··· Available data ···

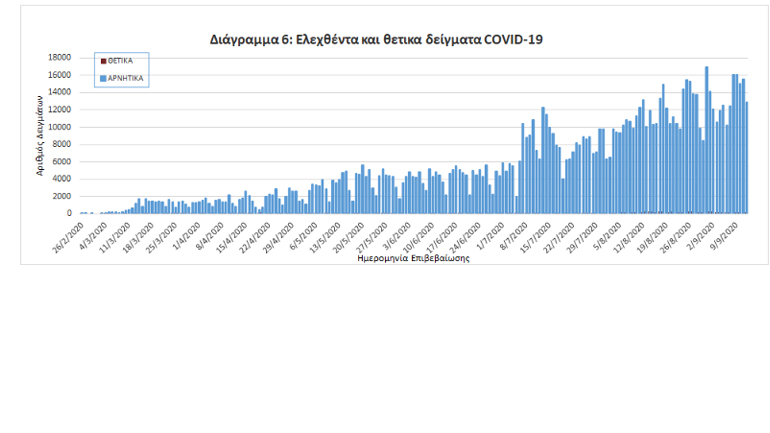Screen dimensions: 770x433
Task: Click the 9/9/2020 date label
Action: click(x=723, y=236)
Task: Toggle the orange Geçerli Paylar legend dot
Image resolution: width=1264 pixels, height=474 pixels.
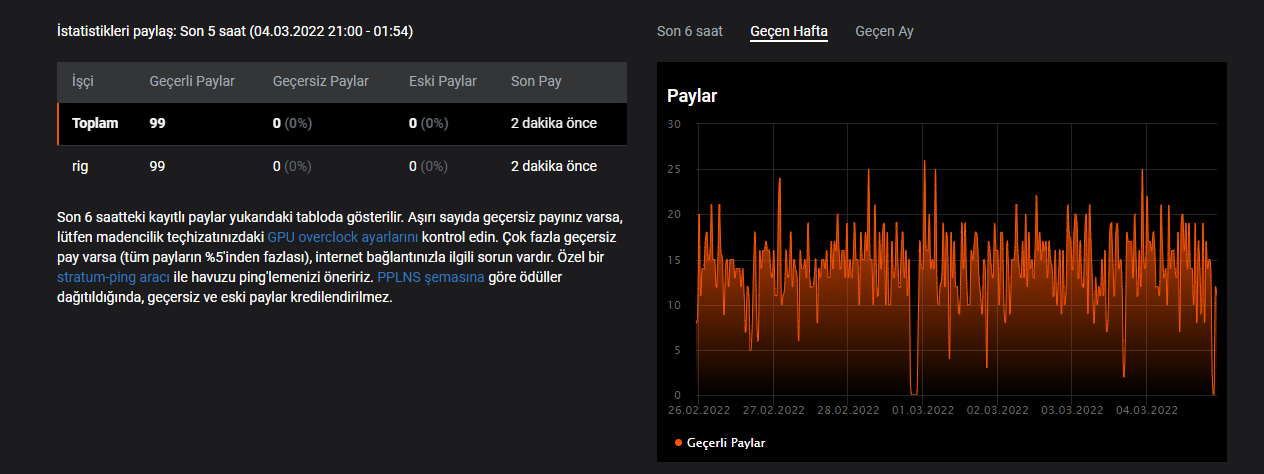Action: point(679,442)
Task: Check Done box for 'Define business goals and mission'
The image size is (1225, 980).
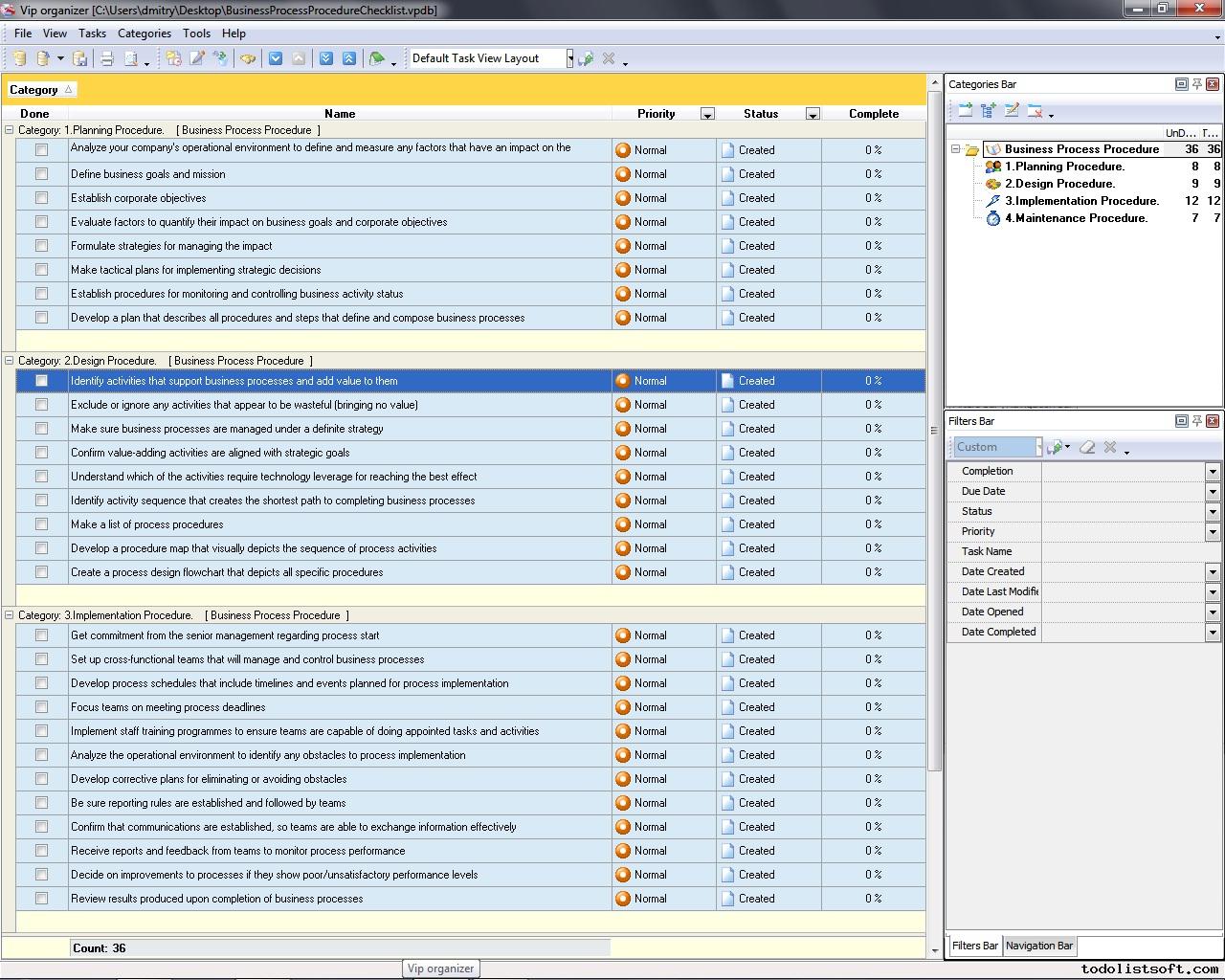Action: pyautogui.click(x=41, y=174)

···

What to produce
Take the line containing "Task: Check Done" and every line after it up to the end of the data, and write them out exactly, without the pictures.

Exercise output
Task: Check Done box for 'Define business goals and mission'
The image size is (1225, 980).
Action: pyautogui.click(x=41, y=174)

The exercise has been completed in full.